A Trip To The National Portrait Gallery

I took the day off today to head to London and to potter around the National Portrait Gallery. It’s all very well keeping busy in retirement, going for long walks every day, painting most days, reading books in between and resisting the temptation to slob out on the sofa all day binge watching Tipping Point but you can still end up settling into a routine and wondering where your life’s gone. So I decided that I needed to start having the odd one-off, non-routine day every now and then. So that’s why I’ve not been painting today.

I made it all around the gallery in just under three hours but could have spent longer and did indeed go back round afterwards to take another look at some of my favourite pieces. I didn’t learn anything about painting but enjoyed seeming other people’s work. It felt like a history lesson at times, learning about all these famous subjects and, thanks to the skills of the artists, feeling in many cases that I’d met them face to face.

A worthy day out. Although a day in London chasing ducks would also have been worth it, just to get me out of the studio.

Anyway, let’s answer all your questions. Here we go…

Did I see portraits of any mathematical physicists? Yes!

Did I see any paintings of graduates of Christ’s College? Yes! Jan Smuts was in the background of one painting as an afterthought but there was also this one:

Did I see any paintings of actuaries! Yes!

Did I see any selfies by famous artists? What, like David Hockney, Tracey Emin or L.S.Lowry? Yes!

Did I see my portraits that looked like someone other than the subject? Well, unless this was meant to be Sonia from Eastenders, yes!

Did I see portraits of anyone I’ve painted? Yes! A terrible Stephen Hawking, passable versions of Amy Winehouse and Sir Winston Churchill and a truly magnificent Sir Bobby Charlton. All better than my versions, although my Churchill is better than the Hawking that I saw today.

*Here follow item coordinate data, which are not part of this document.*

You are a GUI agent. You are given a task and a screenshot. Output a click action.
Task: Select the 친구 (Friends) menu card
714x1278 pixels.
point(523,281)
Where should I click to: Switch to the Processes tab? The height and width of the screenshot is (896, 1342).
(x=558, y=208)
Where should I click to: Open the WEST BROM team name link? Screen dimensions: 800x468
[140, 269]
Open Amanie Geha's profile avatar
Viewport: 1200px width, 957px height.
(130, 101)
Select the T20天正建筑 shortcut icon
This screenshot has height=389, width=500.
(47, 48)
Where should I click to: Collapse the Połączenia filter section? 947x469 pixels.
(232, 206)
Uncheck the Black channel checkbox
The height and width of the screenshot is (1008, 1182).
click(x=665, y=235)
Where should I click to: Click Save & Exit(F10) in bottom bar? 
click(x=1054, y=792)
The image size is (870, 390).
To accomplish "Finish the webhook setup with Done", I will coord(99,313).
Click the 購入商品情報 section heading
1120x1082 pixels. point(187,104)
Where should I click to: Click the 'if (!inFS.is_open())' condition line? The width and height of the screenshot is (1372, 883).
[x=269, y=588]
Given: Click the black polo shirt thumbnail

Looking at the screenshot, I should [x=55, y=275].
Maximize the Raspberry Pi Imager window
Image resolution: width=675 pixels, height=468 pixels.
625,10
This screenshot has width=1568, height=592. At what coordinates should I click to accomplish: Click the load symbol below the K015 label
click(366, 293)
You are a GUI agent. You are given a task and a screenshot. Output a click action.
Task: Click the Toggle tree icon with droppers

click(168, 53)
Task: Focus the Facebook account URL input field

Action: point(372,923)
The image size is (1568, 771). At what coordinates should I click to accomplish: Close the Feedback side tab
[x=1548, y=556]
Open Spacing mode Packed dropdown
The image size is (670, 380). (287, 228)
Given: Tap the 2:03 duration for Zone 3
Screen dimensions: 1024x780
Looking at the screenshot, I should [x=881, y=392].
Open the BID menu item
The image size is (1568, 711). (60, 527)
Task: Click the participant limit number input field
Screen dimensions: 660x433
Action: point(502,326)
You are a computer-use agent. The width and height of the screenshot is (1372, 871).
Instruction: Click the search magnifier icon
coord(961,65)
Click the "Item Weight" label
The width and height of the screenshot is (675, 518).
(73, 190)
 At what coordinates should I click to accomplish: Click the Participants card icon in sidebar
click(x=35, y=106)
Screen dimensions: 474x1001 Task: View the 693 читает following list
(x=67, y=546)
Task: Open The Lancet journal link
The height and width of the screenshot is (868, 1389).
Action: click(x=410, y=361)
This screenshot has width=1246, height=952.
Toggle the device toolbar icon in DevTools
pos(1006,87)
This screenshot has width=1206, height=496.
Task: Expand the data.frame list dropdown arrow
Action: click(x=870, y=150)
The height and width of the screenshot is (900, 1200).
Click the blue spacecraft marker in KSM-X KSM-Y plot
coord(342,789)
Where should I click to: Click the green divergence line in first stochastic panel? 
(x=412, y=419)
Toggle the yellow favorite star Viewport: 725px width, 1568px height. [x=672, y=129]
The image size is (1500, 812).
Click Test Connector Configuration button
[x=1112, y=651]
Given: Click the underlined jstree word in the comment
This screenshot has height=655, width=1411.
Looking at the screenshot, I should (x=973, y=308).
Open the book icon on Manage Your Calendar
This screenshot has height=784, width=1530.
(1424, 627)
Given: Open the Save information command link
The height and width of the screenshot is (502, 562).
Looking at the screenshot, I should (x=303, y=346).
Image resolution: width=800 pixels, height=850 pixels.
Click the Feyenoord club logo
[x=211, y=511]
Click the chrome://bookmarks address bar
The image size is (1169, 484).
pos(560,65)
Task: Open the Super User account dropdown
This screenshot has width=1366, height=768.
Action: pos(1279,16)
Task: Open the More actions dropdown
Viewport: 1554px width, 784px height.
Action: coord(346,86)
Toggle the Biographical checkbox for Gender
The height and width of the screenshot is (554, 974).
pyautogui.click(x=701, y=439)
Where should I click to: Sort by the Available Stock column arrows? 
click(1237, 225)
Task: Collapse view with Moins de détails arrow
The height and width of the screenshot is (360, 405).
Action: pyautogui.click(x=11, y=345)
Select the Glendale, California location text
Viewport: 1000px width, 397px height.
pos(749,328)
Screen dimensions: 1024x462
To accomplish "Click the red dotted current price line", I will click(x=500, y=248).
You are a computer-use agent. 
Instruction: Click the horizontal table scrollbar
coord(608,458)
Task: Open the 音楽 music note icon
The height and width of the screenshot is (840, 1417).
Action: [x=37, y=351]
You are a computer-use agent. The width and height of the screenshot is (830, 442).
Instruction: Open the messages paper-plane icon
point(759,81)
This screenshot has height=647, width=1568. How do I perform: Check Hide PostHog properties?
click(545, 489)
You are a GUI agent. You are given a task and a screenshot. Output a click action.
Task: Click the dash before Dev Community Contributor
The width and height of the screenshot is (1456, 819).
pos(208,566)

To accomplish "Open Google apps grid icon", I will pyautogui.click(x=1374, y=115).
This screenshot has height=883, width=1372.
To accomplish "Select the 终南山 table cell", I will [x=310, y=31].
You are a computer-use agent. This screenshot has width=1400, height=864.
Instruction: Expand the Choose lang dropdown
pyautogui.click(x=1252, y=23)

Anything weird? Well, there were these:

What about weird sculptures? Yep.

Anything else to report? Well I quite liked this one:

And there’s this one. Lord Balfour pulling that poker face that doesn’t betray how his right arm has become detached:

This one that looks like a nightmare Elizabethan period strategy away day. Hold that pose guys while he completes the portrait, then we’ll get straight on to the ice breaker.

There were a lot of Tudor and Stewart portraits, many of them ones that I’d seen before. This one of Charles II was my favourite:

This one was the first painting I saw. I turned to the guy next to me and told him it must be AI generated. There’s no way that Henry VII, Guy Fawkes and three of Henry VIII’s wives were all in the same room at the same time. I was wrong. It was real and none of the people I thought I recognised were right.

This one was impressive. No cheating by putting down blobs for faces in the background. They’re all individual portraits.

Falklands veteran Simon Weston. Inspiring.

A self portrait of the artist painting a nude figure. Can’t remember who the artist was. Sorry!

Dame Judi Dench!

Another selfie by an artist I can’t remember the name of. In this one the artist is dressed like Andy Warhol.

A couple of portraits superimposed on each other, creating a sense of movement. Nice.

A bust of Henry Cooper.

And finally, this one of the recently departed Jane Goodall which I remember being painted on Portrait Artist Of The Year.

And those are all the photos I took. A day well spent.